Below, the Program Committee highlights a small number of topics of known interest, but position papers from participants may cover a broad range of open data topics. For all topics on the agenda, Program Committee has a goal of greater alignment between open data publishers and those who deliver open data products and services.

Data Discovery, Data Description, Data Meaning

The majority of open data is published through data portals. These provide a catalog of the available data sets, links to applications that use the data, and more. These work well for human users but what about automatic discovery by machines? What if you could search the web for data as easily as you can for documents?

Wouldn't it be great if an application could find the data on a given site automatically, and understand what it contains?

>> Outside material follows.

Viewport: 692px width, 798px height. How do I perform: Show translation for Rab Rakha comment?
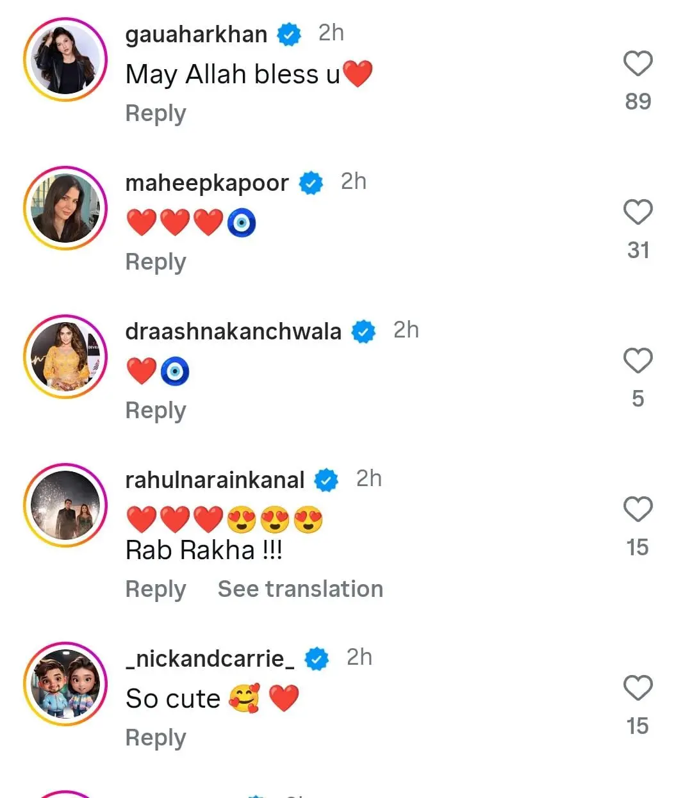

The use of the /.well-known/ URI prefix [RFC 5785] is a good candidate for this and has been implemented in some cases for VoID data descriptions, but more standardization might be needed as well as the adoption of best practice by data publishers.

Assessing Quality

The advantage of manual discovery of data is that the content, provenance and quality of the data can readily be be assessed, but how can the same assessment be applied to something discovered programmatically? What is the key metadata that is needed and how should it be exposed? If the right metadata is provided, can the machines do the rest unaided?

This is as important to data publishers as it is to data consumers and is crucial to the effective use and reuse of open data. How can provenance and annotations be integrated into the data processing and production chain?

Web-Oriented Data Formats for Tabular Data

Data is and will continue to be published in a variety of different formats. Some data goes through careful and detailed preparation before publication, other data sets are saved directly from common desktop software and published ‘as is.’ Applications need to be able to handle this variety.

The majority of open data is published as tabular data in CSV files that can readily be converted to JSON, but are some methods of doing this better than others? What would a generic API for a CSV file look like? Are there ways of structuring or packaging CSV files that make them better for handling sophisticated data? How would that play with linked data, whether accessed via a SPARQL query or via JSON for Linked Data [JSON-LD]. See the Data Protocols site for a survey of current standards in this area.